Entries ::

○ ○ ○ ○ ○ ○ ○

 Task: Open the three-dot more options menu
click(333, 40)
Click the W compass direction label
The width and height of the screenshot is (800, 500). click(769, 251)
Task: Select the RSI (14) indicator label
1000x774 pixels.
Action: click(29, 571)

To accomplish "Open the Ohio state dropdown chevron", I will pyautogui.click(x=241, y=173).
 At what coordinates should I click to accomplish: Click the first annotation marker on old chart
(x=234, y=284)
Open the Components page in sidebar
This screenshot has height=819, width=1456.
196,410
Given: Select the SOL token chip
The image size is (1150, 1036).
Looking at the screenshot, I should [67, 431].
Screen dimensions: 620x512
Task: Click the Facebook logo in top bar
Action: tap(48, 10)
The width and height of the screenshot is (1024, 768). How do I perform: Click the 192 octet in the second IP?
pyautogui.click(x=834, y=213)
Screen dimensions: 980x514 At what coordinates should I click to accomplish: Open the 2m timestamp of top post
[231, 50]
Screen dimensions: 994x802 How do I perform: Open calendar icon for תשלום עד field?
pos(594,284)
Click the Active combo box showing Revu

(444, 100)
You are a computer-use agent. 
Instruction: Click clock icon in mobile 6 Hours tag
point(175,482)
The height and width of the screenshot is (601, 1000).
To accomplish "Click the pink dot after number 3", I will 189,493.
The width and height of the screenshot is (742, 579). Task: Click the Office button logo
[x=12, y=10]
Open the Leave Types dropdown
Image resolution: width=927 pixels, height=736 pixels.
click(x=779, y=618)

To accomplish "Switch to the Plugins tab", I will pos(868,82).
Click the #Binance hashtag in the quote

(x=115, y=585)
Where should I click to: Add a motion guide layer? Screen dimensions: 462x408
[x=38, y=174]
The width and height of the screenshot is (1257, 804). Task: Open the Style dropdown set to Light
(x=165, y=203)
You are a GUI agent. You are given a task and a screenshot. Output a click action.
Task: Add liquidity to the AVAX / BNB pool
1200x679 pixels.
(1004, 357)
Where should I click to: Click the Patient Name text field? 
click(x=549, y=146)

○ ○ ○ ○ ○ ○ ○

Task directions :: Return every row above word for word, keeping each line in its original order.

Solution to the exercise ::
 Task: Open the three-dot more options menu
click(333, 40)
Click the W compass direction label
The width and height of the screenshot is (800, 500). click(769, 251)
Task: Select the RSI (14) indicator label
1000x774 pixels.
Action: click(29, 571)

To accomplish "Open the Ohio state dropdown chevron", I will pyautogui.click(x=241, y=173).
 At what coordinates should I click to accomplish: Click the first annotation marker on old chart
(x=234, y=284)
Open the Components page in sidebar
This screenshot has height=819, width=1456.
196,410
Given: Select the SOL token chip
The image size is (1150, 1036).
Looking at the screenshot, I should [67, 431].
Screen dimensions: 620x512
Task: Click the Facebook logo in top bar
Action: tap(48, 10)
The width and height of the screenshot is (1024, 768). How do I perform: Click the 192 octet in the second IP?
pyautogui.click(x=834, y=213)
Screen dimensions: 980x514 At what coordinates should I click to accomplish: Open the 2m timestamp of top post
[231, 50]
Screen dimensions: 994x802 How do I perform: Open calendar icon for תשלום עד field?
pos(594,284)
Click the Active combo box showing Revu

(444, 100)
You are a computer-use agent. 
Instruction: Click clock icon in mobile 6 Hours tag
point(175,482)
The height and width of the screenshot is (601, 1000).
To accomplish "Click the pink dot after number 3", I will 189,493.
The width and height of the screenshot is (742, 579). Task: Click the Office button logo
[x=12, y=10]
Open the Leave Types dropdown
Image resolution: width=927 pixels, height=736 pixels.
click(x=779, y=618)

To accomplish "Switch to the Plugins tab", I will pos(868,82).
Click the #Binance hashtag in the quote

(x=115, y=585)
Where should I click to: Add a motion guide layer? Screen dimensions: 462x408
[x=38, y=174]
The width and height of the screenshot is (1257, 804). Task: Open the Style dropdown set to Light
(x=165, y=203)
You are a GUI agent. You are given a task and a screenshot. Output a click action.
Task: Add liquidity to the AVAX / BNB pool
1200x679 pixels.
(1004, 357)
Where should I click to: Click the Patient Name text field? 
click(x=549, y=146)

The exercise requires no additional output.